Cristian Coimbra

Personal information
- Full name: Cristian Michael Coimbra Arias
- Date of birth: December 31, 1988 (age 36)
- Place of birth: Santa Cruz de la Sierra, Bolivia
- Height: 1.83 m (6 ft 0 in)
- Position(s): Centre back

Senior career*
- Years: Team / Apps / (Gls)
- 2007–2012: Guabirá / 102 / (5)
- 2012–2014: Sport Boys Warnes / 28 / (0)
- 2014–2016: Blooming / 57 / (1)
- 2016–2017: Sport Boys Warnes / 24 / (2)
- 2017–2018: Blooming / 39 / (1)
- 2019: Royal Pari / 18 / (1)
- 2020: Real Santa Cruz / 22 / (1)
- 2021: Wilstermann / 6 / (0)

International career^{‡}
- 2015–: Bolivia / 4 / (0)

= Cristian Coimbra =

Bolivian football central defender (born 1988)

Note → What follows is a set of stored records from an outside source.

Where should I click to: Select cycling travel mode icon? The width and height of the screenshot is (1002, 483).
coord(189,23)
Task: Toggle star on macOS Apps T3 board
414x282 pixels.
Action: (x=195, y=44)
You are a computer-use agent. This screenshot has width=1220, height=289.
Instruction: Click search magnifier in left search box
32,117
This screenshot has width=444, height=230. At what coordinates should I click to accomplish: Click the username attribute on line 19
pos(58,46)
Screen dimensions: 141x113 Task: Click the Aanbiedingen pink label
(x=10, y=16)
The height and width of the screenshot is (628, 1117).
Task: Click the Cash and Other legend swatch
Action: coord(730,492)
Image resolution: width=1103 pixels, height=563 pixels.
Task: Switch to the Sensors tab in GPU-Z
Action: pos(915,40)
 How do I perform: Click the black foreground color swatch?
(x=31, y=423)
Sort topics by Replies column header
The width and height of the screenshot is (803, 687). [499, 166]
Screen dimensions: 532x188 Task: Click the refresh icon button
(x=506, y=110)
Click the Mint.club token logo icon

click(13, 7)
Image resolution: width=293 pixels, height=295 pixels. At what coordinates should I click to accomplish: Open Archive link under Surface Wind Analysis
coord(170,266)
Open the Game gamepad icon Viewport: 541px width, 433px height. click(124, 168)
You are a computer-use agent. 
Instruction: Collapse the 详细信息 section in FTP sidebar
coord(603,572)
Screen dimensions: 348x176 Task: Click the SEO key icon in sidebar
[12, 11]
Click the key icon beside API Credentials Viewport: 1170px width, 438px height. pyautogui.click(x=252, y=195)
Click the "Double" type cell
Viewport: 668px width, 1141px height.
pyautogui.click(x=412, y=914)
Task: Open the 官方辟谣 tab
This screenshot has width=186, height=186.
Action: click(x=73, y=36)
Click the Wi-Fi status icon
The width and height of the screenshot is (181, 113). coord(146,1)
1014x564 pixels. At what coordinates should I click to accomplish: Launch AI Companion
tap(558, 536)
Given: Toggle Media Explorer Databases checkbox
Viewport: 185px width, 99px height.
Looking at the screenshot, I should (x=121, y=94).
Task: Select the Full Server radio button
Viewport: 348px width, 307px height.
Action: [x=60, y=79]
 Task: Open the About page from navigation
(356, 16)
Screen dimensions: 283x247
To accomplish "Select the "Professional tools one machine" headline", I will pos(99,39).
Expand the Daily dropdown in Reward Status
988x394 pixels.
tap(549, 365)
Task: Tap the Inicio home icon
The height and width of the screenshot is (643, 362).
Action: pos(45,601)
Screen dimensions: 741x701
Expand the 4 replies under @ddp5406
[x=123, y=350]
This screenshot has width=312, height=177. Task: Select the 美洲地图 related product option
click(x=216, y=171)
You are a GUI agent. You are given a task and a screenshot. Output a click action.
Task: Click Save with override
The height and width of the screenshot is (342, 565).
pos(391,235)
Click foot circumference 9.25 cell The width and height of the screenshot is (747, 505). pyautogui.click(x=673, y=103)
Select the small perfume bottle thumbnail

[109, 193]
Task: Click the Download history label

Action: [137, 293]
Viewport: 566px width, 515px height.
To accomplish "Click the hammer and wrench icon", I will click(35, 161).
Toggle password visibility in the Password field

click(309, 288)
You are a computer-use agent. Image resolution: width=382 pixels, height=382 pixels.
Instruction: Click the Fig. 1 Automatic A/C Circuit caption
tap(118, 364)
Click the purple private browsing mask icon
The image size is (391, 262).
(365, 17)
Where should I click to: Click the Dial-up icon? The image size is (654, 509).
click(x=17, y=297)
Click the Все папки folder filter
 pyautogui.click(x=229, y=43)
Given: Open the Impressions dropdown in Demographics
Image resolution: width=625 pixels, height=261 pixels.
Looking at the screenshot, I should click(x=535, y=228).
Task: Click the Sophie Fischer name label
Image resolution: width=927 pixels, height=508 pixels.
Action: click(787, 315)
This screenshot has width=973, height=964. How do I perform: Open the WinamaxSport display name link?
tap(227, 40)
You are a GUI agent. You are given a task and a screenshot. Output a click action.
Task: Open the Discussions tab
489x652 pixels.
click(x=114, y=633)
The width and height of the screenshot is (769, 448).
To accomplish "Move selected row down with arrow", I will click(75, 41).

Cristian Michael Coimbra Arias (born December 31, 1988) is a Bolivian football central defender who plays for club Real Santa Cruz in the Bolivian Primera División.

==Club career==
Coimbra began his football career in 2007 with Guabirá. In 2012, he joined Sport Boys Warnes and helped the club gain promotion to first division the following year. His good form rewarded him with a transfer to Blooming in July 2014.

==International career==
Coimbra was summoned to the Bolivia national team for the 2015 Copa America. He made his debut on June 15 at Valparaíso's Estadio Elías Figueroa in a 3–2 victory over Ecuador, coming off the bench in the 56th minute replacing Ricardo Pedriel.